If your company is like most large organizations, virtualization has become a fact of life in the data center. And you’ve probably learned by now how virtualization can help consolidate servers and drive down costs. But did you realize that virtualization can also increase the risk of application downtime?
Think about it: In the physical world, if a server goes down, three or four applications may be affected. But in the virtual world, where 10 or even 20 applications may be running on a single physical machine, the impact of downtime is much greater.
And make no mistake: The surging cost of downtime is putting more and more pressure on the business, which in turn means more and more pressure on IT.

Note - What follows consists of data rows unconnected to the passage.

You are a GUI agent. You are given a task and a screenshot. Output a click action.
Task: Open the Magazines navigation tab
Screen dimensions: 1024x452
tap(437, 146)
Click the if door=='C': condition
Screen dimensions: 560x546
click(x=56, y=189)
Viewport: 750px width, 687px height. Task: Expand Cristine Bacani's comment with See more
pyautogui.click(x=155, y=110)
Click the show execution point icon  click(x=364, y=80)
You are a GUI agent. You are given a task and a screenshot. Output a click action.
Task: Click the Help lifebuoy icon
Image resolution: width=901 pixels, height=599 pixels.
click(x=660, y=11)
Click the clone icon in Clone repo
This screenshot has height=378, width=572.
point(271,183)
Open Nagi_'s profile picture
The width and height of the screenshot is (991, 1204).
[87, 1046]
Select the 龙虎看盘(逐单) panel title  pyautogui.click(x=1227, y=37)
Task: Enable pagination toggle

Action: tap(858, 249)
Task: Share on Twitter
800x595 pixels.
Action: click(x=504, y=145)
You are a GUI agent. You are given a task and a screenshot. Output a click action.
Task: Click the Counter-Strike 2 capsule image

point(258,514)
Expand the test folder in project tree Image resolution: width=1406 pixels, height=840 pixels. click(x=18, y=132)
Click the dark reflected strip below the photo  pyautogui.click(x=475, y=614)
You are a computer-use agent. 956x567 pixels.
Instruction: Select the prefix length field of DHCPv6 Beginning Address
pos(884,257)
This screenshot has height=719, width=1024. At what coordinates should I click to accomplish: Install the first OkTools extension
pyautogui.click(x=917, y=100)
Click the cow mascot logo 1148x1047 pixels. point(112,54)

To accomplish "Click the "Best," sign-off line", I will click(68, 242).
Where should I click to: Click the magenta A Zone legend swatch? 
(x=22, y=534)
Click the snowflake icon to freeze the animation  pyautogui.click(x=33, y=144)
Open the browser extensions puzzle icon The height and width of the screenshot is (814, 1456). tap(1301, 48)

Continue reading to learn what it takes to get the same level of high availability and disaster recovery (HA/DR) protection in the virtual server environment as in the physical environment.
Let’s begin by looking at how virtualization affects HA/DR planning today. Symantec’s most recent IT Disaster Recovery Research Report
sheds light on some key areas. According to this survey of more than 1,600 IT managers:
- More than 60% of the IT managers surveyed reported that virtualization is causing them to reevaluate their DR plans. (That’s up from 55% the previous year.)
- Nearly one-third (27%) of organizations do not test virtual environments as part of their DR initiatives.
- More than one-third (36%) of data on virtualized systems is not regularly backed up.
- More than half of the respondents cited lack of backup storage capacity and automated recovery tools as top challenges to protecting data in virtual environments.
- More than half of the respondents cited a lack of management tools as the top challenge in protecting mission-critical data and applications in virtual environments.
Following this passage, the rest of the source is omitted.